**Texte du document:**
******

Le phénomène macroéconomique le plus marquant des dernières décennies est la baisse quasi monotone des taux d’intérêt. Depuis le début des années 1980, les taux se replient pour, désormais, être partout proches de 0% dans les pays développés.
Cette question est majeure pour les économistes à la fois parce que le taux d’intérêt guide les arbitrages dans le temps mais aussi parce que les banques centrales interviennent sur cet instrument et plus les taux sont bas plus leurs capacités à infléchir la conjoncture se réduit.
A côté des taux d’intérêt de marché, les économistes, à la suite du suédois Knut Wicksell, cherche à mesurer un taux d’intérêt d’équilibre qui traduirait une activité au voisinage de son potentiel avec un taux d’inflation stable. Ce taux n’est cependant pas observable et il faut l’inférer à partir des données telles que la croissance et l’inflation. La mesure pour le taux d’intérêt réel (r*) aux USA est présentée ci-contre. L’allure est similaire en zone Euro et au Royaume Uni.
On constate que la crise financière a eu un impact majeur à la baisse sur cette mesure.
Dès lors, d’où vient le surplus d’épargne qui explique ce mouvement baissier des taux d’intérêt? De cette explication résultera aussi des éléments d’anticipations sur l’allure qu’ils auront dans le futur.

******

**Données disponibles:**
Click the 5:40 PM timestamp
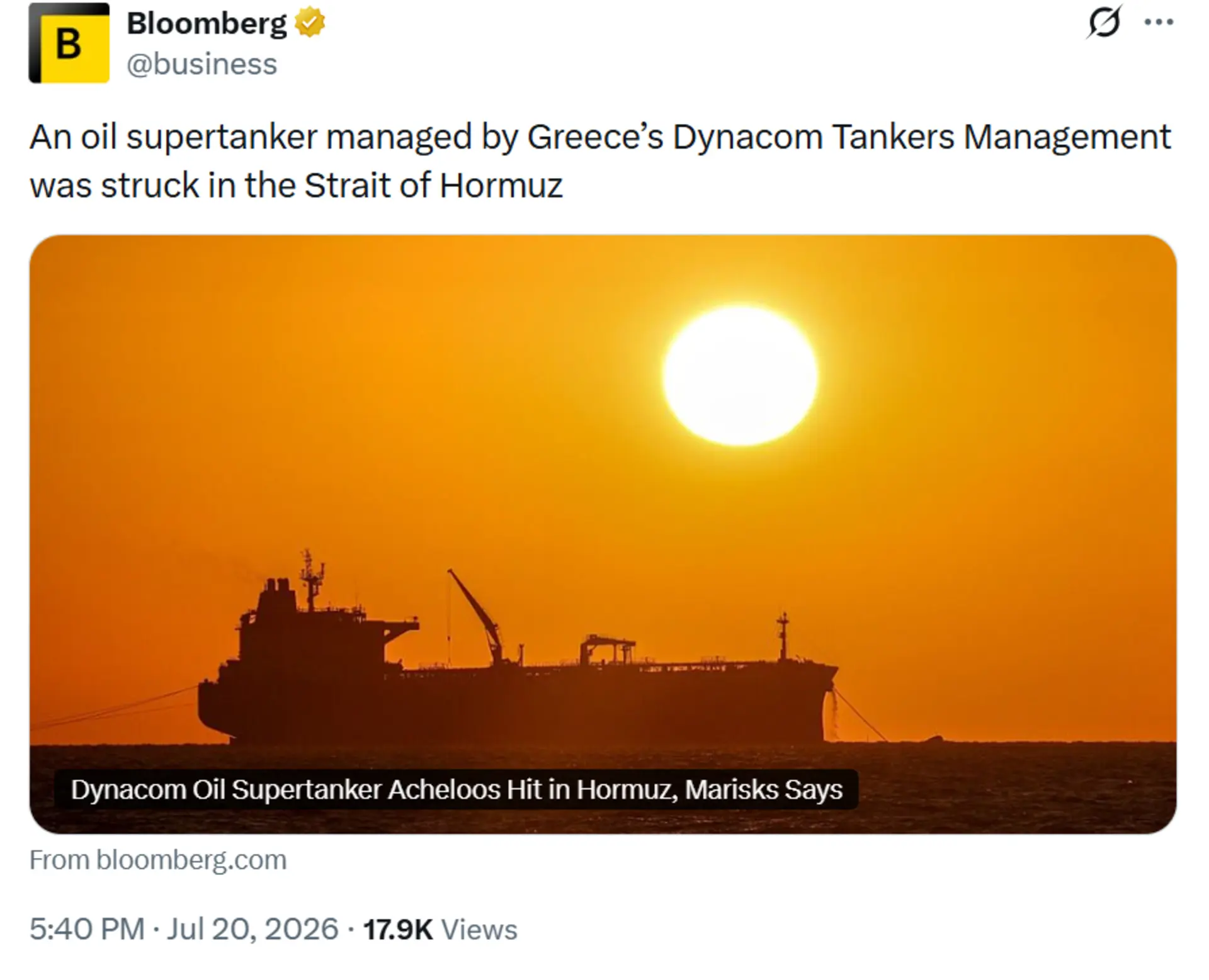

******

**Défis:**
**1)** Répétez mot pour mot, dans le texte sur les taux d'intérêt, tout ce qui va de « A côté des taux » jusqu'à « dans le futur. ».
**2)** Répondez, s'il vous plaît, à ces questions sur le texte sur les taux d'intérêt :
(a) Depuis quand les taux d'intérêt se replient-ils ?
(b) Quel économiste suédois les économistes suivent-ils pour mesurer un taux d'intérêt d'équilibre ?
(c) Quel événement a eu un impact majeur à la baisse sur la mesure du taux d'intérêt réel ?
**3)** Dans le texte sur les taux d'intérêt, relevez toutes les zones où, selon le texte, la mesure du taux d'intérêt réel (r*) présente l'allure décrite.
Le matériel fourni n'a aucun lien avec le texte sur les taux d'intérêt.

**Réponses par consigne:**
**1)**
A côté des taux d’intérêt de marché, les économistes, à la suite du suédois Knut Wicksell, cherche à mesurer un taux d’intérêt d’équilibre qui traduirait une activité au voisinage de son potentiel avec un taux d’inflation stable. Ce taux n’est cependant pas observable et il faut l’inférer à partir des données telles que la croissance et l’inflation. La mesure pour le taux d’intérêt réel (r*) aux USA est présentée ci-contre. L’allure est similaire en zone Euro et au Royaume Uni.
On constate que la crise financière a eu un impact majeur à la baisse sur cette mesure.
Dès lors, d’où vient le surplus d’épargne qui explique ce mouvement baissier des taux d’intérêt? De cette explication résultera aussi des éléments d’anticipations sur l’allure qu’ils auront dans le futur.

**2)**
(a) Depuis le début des années 1980.
(b) Knut Wicksell.
(c) La crise financière.

**3)**
USA
Zone Euro
Royaume Uni